**DATA RECORDS**
*** Begin section ***

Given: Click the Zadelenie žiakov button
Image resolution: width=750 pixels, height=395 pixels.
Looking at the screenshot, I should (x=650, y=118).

*** End section ***
*** Begin section ***

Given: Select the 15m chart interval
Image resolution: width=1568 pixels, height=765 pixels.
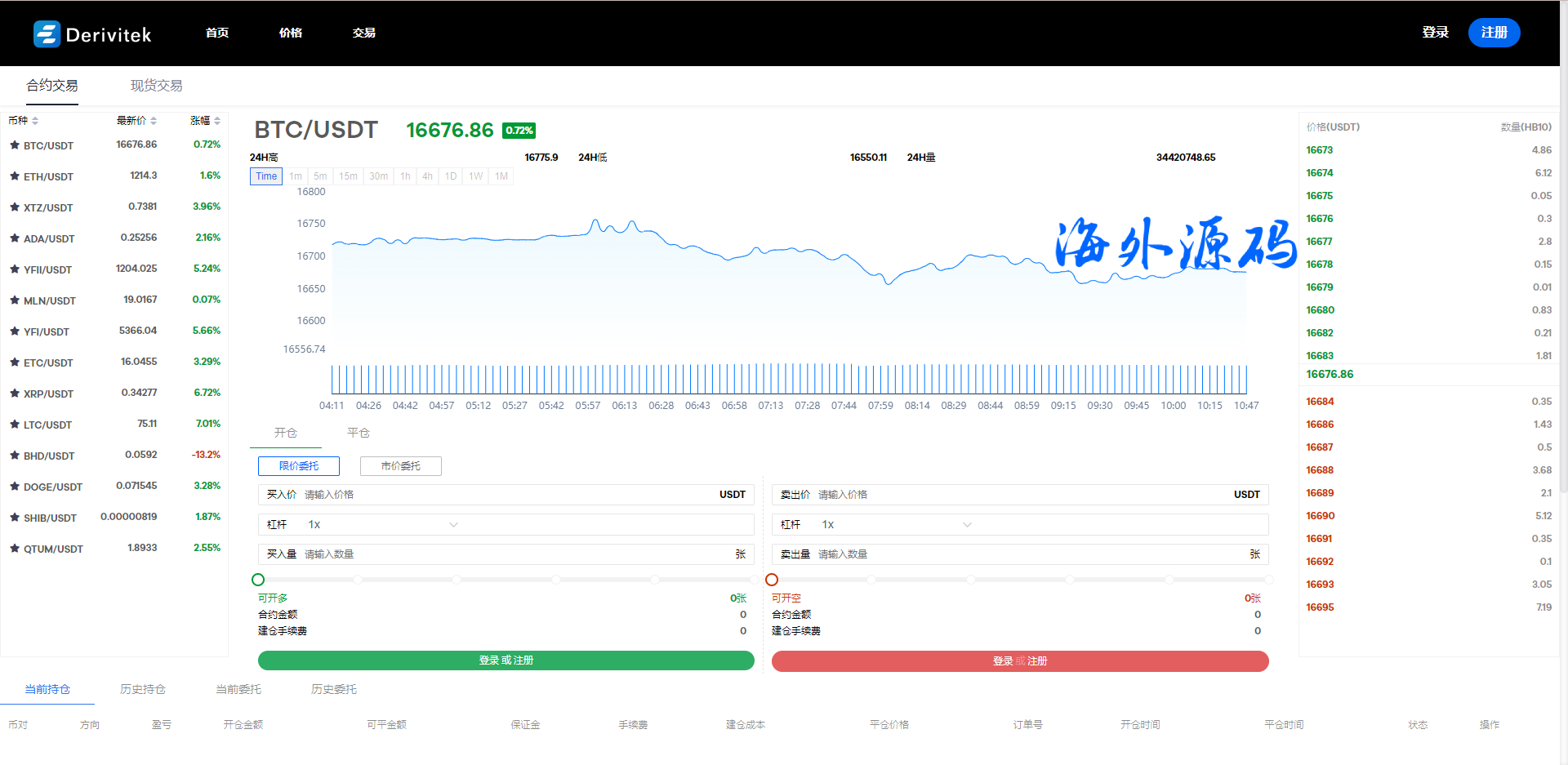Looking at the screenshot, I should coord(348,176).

*** End section ***
*** Begin section ***

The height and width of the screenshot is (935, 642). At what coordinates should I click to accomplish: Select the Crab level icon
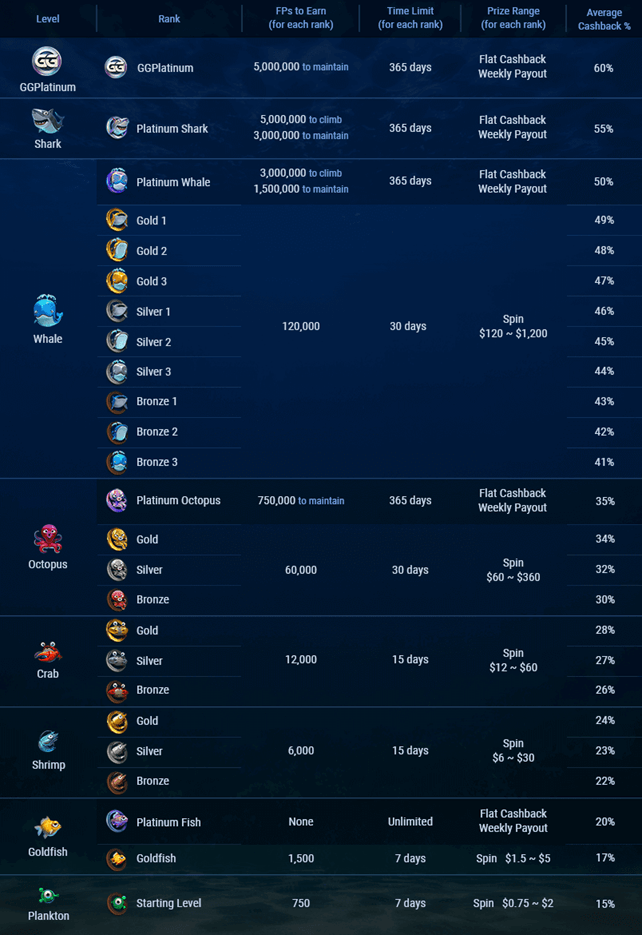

*** End section ***

**WHAT THE TASK REQUIRES**
The response consists of the lines above that contain "Given".

**TASK OUTPUT**
Given: Click the Zadelenie žiakov button
Given: Select the 15m chart interval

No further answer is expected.